Fred Moten is concerned with social movement, aesthetic experiment and black study and has worked on several projects that try to approach these matters. The latest of these are an album called 'Fred Moten/Brandon López/Gerald Cleaver' (Reading Group Records, 2022) and a book called 'All Incomplete' (Minor Compositions, 2021), co-authored with Stefano Harney. In addition to his collaborations with Harney and with López and Cleaver, Moten has worked with many other artists, artist collectives, scholars, and study groups, including Arika, the Center for Convivial Research and Autonomy, Renee Gladman, the Institute for Physical Sociality, the Jazz Study Group, Jennie C. Jones, Le Mardi Gras Listening Collective, William Parker, Moved by the Motion and the Harris Moten Quartet.

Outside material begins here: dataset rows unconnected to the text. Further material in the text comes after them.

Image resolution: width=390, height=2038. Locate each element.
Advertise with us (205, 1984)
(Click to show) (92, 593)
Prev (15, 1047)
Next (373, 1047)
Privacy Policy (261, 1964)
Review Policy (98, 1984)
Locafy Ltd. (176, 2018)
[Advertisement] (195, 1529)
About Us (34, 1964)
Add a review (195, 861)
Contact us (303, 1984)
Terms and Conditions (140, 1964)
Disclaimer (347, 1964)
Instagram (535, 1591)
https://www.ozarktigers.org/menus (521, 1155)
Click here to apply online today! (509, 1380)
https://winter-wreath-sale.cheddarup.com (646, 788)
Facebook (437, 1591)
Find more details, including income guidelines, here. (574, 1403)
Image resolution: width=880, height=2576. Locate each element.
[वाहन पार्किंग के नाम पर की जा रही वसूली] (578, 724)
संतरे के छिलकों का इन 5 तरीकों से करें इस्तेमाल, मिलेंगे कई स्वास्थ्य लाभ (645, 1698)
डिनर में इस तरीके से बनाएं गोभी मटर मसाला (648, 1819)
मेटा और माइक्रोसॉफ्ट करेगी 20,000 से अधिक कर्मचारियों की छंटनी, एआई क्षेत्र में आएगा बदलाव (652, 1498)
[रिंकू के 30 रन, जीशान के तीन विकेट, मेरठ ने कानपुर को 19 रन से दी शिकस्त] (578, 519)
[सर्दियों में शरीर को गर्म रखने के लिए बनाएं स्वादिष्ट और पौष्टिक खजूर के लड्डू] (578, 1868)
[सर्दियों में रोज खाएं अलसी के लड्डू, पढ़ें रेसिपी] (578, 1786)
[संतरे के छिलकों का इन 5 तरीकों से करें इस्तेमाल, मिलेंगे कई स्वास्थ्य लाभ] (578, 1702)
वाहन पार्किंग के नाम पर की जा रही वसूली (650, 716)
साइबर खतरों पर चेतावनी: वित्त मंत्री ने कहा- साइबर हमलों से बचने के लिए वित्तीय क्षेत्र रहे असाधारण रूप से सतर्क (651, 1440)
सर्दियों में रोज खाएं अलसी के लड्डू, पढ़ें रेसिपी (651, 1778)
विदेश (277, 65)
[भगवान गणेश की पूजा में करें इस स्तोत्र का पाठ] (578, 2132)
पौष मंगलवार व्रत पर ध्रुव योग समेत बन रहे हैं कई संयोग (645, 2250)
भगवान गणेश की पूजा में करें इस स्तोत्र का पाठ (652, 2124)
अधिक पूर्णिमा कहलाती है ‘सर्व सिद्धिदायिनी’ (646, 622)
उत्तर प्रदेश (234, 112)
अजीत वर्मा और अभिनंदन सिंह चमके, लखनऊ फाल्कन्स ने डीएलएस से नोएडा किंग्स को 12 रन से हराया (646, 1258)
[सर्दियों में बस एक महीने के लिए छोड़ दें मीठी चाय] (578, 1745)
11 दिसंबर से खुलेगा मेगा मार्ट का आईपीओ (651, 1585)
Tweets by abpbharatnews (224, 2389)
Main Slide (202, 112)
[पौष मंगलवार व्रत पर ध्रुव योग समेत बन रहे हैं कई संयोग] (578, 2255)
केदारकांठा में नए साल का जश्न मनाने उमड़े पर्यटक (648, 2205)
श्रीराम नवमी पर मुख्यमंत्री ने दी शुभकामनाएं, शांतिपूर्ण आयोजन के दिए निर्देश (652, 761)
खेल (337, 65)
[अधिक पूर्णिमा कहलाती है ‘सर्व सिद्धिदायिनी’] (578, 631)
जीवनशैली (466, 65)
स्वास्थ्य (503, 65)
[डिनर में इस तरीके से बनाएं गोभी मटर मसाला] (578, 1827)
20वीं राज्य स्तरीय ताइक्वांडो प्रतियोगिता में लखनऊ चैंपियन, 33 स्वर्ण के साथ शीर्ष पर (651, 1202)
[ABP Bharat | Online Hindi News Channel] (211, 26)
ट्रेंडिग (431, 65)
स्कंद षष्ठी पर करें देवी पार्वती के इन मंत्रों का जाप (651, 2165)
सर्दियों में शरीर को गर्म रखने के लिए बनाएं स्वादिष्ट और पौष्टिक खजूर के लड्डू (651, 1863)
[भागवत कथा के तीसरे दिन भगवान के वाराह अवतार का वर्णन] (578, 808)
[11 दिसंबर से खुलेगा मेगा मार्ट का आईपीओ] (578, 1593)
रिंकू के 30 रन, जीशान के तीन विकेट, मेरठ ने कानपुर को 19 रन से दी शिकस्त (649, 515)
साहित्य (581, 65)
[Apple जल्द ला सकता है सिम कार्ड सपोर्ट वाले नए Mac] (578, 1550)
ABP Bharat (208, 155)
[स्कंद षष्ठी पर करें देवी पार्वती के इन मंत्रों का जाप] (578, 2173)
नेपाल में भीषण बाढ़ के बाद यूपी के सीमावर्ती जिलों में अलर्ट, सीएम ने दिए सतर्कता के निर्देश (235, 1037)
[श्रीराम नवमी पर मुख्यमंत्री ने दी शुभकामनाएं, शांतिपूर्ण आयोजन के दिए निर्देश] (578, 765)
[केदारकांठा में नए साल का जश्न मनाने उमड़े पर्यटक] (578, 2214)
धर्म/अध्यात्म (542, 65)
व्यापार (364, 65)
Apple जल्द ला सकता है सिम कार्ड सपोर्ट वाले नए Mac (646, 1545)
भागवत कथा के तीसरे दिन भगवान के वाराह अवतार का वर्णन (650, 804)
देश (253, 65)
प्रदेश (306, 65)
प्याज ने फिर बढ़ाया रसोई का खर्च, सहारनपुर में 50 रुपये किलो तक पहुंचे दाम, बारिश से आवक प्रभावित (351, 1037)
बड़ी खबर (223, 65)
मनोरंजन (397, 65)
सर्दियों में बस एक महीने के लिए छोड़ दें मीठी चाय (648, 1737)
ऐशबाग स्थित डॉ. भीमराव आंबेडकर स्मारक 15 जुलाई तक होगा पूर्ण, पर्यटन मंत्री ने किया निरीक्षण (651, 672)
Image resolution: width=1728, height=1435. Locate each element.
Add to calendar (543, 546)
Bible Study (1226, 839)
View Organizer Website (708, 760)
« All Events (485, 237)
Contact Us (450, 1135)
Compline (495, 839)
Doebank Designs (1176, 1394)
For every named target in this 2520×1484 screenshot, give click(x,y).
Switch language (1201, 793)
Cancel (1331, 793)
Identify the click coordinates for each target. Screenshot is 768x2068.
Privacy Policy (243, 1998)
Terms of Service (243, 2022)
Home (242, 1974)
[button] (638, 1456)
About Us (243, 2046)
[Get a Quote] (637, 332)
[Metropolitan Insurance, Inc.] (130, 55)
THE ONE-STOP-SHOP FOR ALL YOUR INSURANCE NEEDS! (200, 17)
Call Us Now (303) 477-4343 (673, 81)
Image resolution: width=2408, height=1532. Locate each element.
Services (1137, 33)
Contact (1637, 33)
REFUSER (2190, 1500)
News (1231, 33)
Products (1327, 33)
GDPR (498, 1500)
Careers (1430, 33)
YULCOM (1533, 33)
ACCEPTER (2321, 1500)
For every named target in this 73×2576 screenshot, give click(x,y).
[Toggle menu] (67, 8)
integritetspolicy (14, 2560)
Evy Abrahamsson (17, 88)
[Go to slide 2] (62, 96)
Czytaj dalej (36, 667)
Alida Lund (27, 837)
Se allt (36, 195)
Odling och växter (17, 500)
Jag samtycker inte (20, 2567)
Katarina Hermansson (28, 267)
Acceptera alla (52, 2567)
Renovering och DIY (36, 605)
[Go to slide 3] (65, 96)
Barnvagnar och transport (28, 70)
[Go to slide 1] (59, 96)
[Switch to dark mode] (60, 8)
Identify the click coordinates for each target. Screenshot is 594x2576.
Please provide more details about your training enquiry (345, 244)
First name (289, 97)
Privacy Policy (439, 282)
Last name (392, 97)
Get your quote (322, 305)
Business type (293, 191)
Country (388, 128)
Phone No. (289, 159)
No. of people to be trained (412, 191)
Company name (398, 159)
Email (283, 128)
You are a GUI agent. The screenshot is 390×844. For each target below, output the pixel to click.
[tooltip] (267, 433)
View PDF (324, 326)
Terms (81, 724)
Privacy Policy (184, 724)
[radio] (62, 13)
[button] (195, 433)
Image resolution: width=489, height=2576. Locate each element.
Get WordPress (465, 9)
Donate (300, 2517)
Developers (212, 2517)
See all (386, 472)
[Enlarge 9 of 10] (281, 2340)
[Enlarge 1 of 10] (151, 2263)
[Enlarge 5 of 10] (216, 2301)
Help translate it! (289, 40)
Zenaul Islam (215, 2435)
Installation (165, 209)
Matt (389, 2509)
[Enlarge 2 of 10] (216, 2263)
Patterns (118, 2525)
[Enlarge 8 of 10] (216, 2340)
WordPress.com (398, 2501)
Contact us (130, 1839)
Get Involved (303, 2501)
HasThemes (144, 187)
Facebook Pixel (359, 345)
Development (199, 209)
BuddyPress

Moten lives in New York and teaches performance studies and comparative literature at New York University.

Spring 2022: Seth Cameron

Seth Cameron was born in 1982 in South Carolina. A painter and writer, he lives and works in New York City. Cameron received his BFA from The Cooper Union for the Advancement of Science and Art in 2004.

Shortly after graduating from The Cooper Union, Cameron co-created The Bruce High Quality Foundation, an artist collective masquerading as an artist’s foundation, producing unsanctioned public interventions, musical theater performances, zombie films and myriad other nose-thumbing commentaries on the art world. The group has made paintings, sculptures, collages, and videos as well as gallery and museum exhibitions and democratic curatorial projects exhibited at The Whitney Biennial (2010), the Lever House (2012), The Lyon Biennale (2013), and at The Brooklyn Museum of Art (2013). In 2009 the collective formed a tuition-free experimental art school, with Cameron serving as President until its closing in 2017. An Adjunct Professor at Cooper Union since 2007, Cameron’s teaching in these institutions has included courses in Creative Writing, Art History, Sculpture, Drawing and Intradisciplinary Studies. He has lectured across the country on the future of arts education, initiated with Teach 4 Amerika (2011) supported by Creative Time. In February 2020 Cameron was named Executive Director of Children’s Museum of the Arts, based in Soho, where he is reimagining the thirty-three year old institution as an international platform for progressive arts education across all ages.

Since 2016, Cameron has been exhibiting paintings under his own name and is represented by Nathalie Karg Gallery in New York, McClain Gallery in Houston and Nina Johnson Gallery in Miami. Recent exhibitions have put forward color, landscape and storytelling to deconstruct the Sublime.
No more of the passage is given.